Print the passage of the calibration article between "The quality of" and "properly carried out.", inclusive, word for word.

Selection:
━━━━━━━━━━
Do you regularly check the calibration of your devices?



A variety of factors, including wear and tear and non-ideal installation conditions, can cause the performance of an instrument to deviate from its original calibrated values, making it important to check calibration on a regular basis.



The quality of data from any industrial process is only as good as the device used to collect it. Depending on what’s being measured, the slightest deviation in performance can have a major impact in areas including product quality, energy consumption, efficiency and even safety. Neil Brown, Team Leader for ABB Measurement and Analytics Service Workshop in the UK, explains the importance of calibration and how to ensure that it is properly carried out.

Even the most accurate instruments undergo subtle changes throughout their operational life, many of which only become evident over the course of time. If left unchecked, these changes can make a material difference between what you think is happening in your process and what is actually happening.

Calibrating your instruments on a regular basis can help counter this by resetting a drifting instrument to its original accuracy.


The importance of calibration

Correct calibration is a vital step in correcting drifting performance that almost certainly arises throughout the lifetime of an industrial instrument. Instruments such as pressure / temperature sensors / transmitters and flowmeters are all calibrated when they were first manufactured to check their performance under a known set of operating conditions. As such, the calibration of an instrument can play a major role in its ability to deliver accurate and repeatable readings.
━━━━━━━━━━
Material provided:
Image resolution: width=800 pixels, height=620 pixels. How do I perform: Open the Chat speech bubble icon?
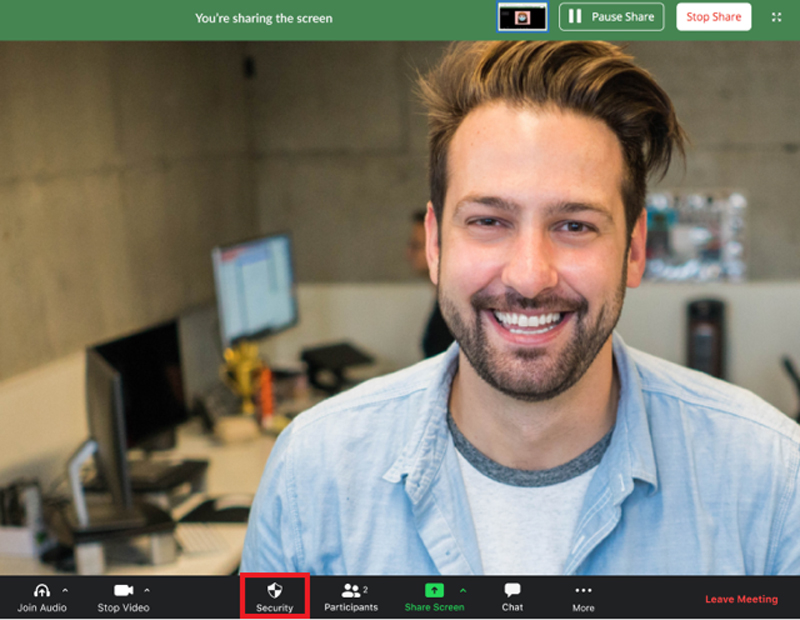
━━━━━━━━━━
Solution:
The quality of data from any industrial process is only as good as the device used to collect it. Depending on what’s being measured, the slightest deviation in performance can have a major impact in areas including product quality, energy consumption, efficiency and even safety. Neil Brown, Team Leader for ABB Measurement and Analytics Service Workshop in the UK, explains the importance of calibration and how to ensure that it is properly carried out.